I wish I could tell you what’s on this Mule Deer’s right eye; maybe it’s a mini-satellite tracking device.
We are seduced by the golden colors of fall glowing in the sunrise. Our positive first impressions of Capitol Reef are already hinting at the need for a follow-up visit.
Being suckers for petroglyphs, we add these to the list of stuff we must return for in order to have a fuller picture of the park than our quick tour is going to allow us to have.
Dirt roads are the paths to quiet riches because where the pavement ends, the crowds remain at bay, not that this place is swarming with visitors today.
A bit of Chaco cultural influence is at work on this relic of a “modern” building.
My best guess for what created these multi-colored layers is that this was a floodplain at one time. I think it wasn’t a lake as there are no black layers that would imply plant and fish life that was settling at the bottom, and the layers are seriously almost uniformly thin, so maybe it was quickly disappearing floodwaters that came and went?
If we are in Hanksville, Utah, this must be the famous Hollow Mountain gas station. We are about to turn off Route 24 for the 95 before taking the 276 to Bullfrog. Where…
…we were hoping to catch this ferry across Lake Powell.
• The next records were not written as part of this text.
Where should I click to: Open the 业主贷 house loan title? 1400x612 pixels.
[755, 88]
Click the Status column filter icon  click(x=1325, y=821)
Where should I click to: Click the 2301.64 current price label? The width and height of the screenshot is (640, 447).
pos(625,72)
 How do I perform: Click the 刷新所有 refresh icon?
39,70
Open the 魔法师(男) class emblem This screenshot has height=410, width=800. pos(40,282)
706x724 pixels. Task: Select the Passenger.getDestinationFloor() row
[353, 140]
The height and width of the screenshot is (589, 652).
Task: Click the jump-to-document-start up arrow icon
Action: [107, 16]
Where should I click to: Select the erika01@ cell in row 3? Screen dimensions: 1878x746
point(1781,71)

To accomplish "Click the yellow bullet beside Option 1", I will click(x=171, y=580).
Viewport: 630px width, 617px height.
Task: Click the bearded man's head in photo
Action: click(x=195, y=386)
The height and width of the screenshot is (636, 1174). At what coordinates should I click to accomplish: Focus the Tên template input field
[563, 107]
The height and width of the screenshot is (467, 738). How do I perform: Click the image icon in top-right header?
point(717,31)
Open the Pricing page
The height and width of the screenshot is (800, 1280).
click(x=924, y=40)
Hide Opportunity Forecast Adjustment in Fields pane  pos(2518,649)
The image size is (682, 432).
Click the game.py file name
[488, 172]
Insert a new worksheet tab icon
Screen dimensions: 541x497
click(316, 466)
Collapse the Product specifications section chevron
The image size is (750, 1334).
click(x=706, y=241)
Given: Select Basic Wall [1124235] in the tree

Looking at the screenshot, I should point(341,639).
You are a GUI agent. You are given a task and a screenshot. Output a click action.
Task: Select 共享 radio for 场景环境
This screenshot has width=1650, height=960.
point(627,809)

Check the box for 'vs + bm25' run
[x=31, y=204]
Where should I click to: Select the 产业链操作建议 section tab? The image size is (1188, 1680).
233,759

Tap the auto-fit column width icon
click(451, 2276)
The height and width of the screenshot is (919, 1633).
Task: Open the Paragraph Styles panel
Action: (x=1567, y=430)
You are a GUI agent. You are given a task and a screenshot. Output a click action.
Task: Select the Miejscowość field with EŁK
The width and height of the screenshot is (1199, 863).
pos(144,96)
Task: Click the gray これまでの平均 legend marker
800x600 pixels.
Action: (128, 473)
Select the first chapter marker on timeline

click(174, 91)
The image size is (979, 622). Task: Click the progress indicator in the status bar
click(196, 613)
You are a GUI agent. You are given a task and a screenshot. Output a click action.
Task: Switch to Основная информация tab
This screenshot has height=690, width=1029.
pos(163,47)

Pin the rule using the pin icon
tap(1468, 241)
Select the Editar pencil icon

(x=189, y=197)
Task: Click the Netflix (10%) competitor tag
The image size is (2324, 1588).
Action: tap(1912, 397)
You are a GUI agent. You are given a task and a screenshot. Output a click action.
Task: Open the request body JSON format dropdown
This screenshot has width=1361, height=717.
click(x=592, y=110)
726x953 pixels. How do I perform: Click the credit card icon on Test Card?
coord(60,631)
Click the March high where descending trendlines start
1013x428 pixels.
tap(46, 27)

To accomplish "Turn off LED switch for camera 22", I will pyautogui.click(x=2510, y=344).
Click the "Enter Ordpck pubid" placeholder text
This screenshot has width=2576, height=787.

We just missed it by minutes and with almost two hours before the next ferry going in our direction, we opted to drive back towards Hite and take the bridge over the Colorado.
While we will always enjoy a good ferry trip over the water we don’t much mind a stunning drive over the desert either.
Can you guess just where the Colorado meets the lake?
Wow, this is one spectacular approach to a bridge.
Back in 1983, Lake Powell was in danger of spilling over the top of the Glen Canyon dam; under the bridge, you can see the bathtub ring the full lake left behind. Matter of fact, besides the ugly tragedy of destroying Glen Canyon by backing up the Colorado River, the water bleaches the sandstone and deposits tons of sediment in the lake, depriving the Colorado River in the Grand Canyon of the kind of river dynamics that made rafting a huge variable. Taming the beast to remove the risk of encountering the wild has been one of humanity’s greatest faults.
Why go straight home when you can detour and take in four states in one day? And I don’t mean some short little detour either; we go large and head through Blanding up to Monticello, where we catch Highway 666 so we can drop into Colorado going to Dove Creek. South through Cortez, we continue on the Devil’s Highway, where we can have a meaningful and potentially evil encounter with the Colorful State. Sadly, I have to report that neither Satan nor his minions were found on this day.
Snow-capped mountains and bald eagles, that’s America.
Into New Mexico, we are still on Hell’s Highway as we cruise past Shiprock and south to Gallup before turning west for the final drive home on this blistering fast loop out around the Four Corners of the American Southwest.